= Musket & Pike =

Board wargame

Musket & Pike, subtitled "Tactical Combat, 1550-1680", is a board wargame published by Simulations Publications Inc. (SPI) in 1973 that simulates combat in Europe during the transition from edged weapons to firearms in the 16th and 17th centuries.

==Background==
During the English Civil War, the French War of the Three Henrys, the Dutch Revolt and the Thirty Years' War of the 16th and 17th centuries, battle tactics in Europe were forced to adapt as weaponry moved from the medieval pike to the single shot musket and pistol.

==Description==
Musket & Pike is a two-player board wargame that examines the tactics needed during historical battles during the period when pikemen were still an important part of an army but as reasonably reliable single-person firearms came to the fore.

===Components===
The game box contains:
- 22" x 29" paper hex grid map scaled at 50 m per hex
- 400 die-cut counters
- map-folded rulesheet
- various player aids and charts
- small 6-sided die

===Gameplay===
The game uses an alternating "I Go, You Go" system. The first player
- Fires
- Moves
- Engages in melee combat
The second player is given the same opportunity. This complete one full game turn and represents 5 minutes of game time.

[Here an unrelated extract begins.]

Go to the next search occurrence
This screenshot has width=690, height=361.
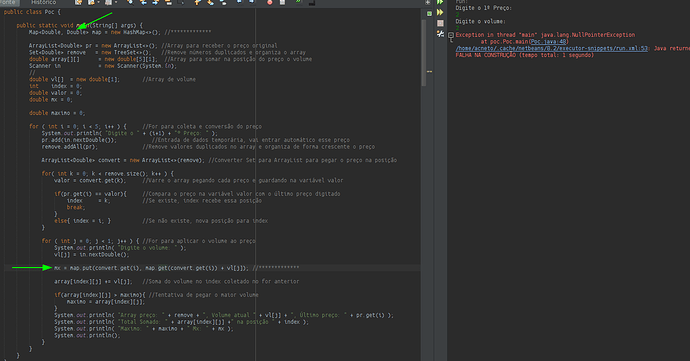coord(155,2)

After familiarizing themselves with the basic rules, the players can use several optional rules including advanced road movement, infantry squares, cavalry dismounts and capturing artillery.

===Scenarios===
There are a total of 18 scenarios representing historical battles:
- Mookerheyde (14 April 1574)
- Coutras (20 October 1587)
- Nieuwpoort (2 July 1600)
- White Mountain (8 November 1620)
- Fleurus (29 August 1622)
- Breitenfeld (17 September 1631)
- Lützen (16 November 1632)
- Nördlingen (6 September 1634)
- Dunkirk Dunes (3 June 1658)
- Brentford (12 November 1642)
- Grantham (13 May 1643)
- Staverton (4 July 1643)
- Marston Moor (1 July 1644)
- Aberdeen (15 September 1644)
- Naseby (14 June 1645)
- Dunbar (3 September 1650)
- Szentgotthard (1 August 1664)
- Killiecrankie (27 July 1689)

==Publication history==
Musket & Pike was designed by John Young, and was published by SPI in 1973 with graphic design by Redmond A. Simonsen. It was originally packaged in a plain white box with a red title ribbon. In 1974, SPI developed their "flatpack" box, and Musket & Pike was re-released in the new-style box with cover art by Manfred Milkuhn.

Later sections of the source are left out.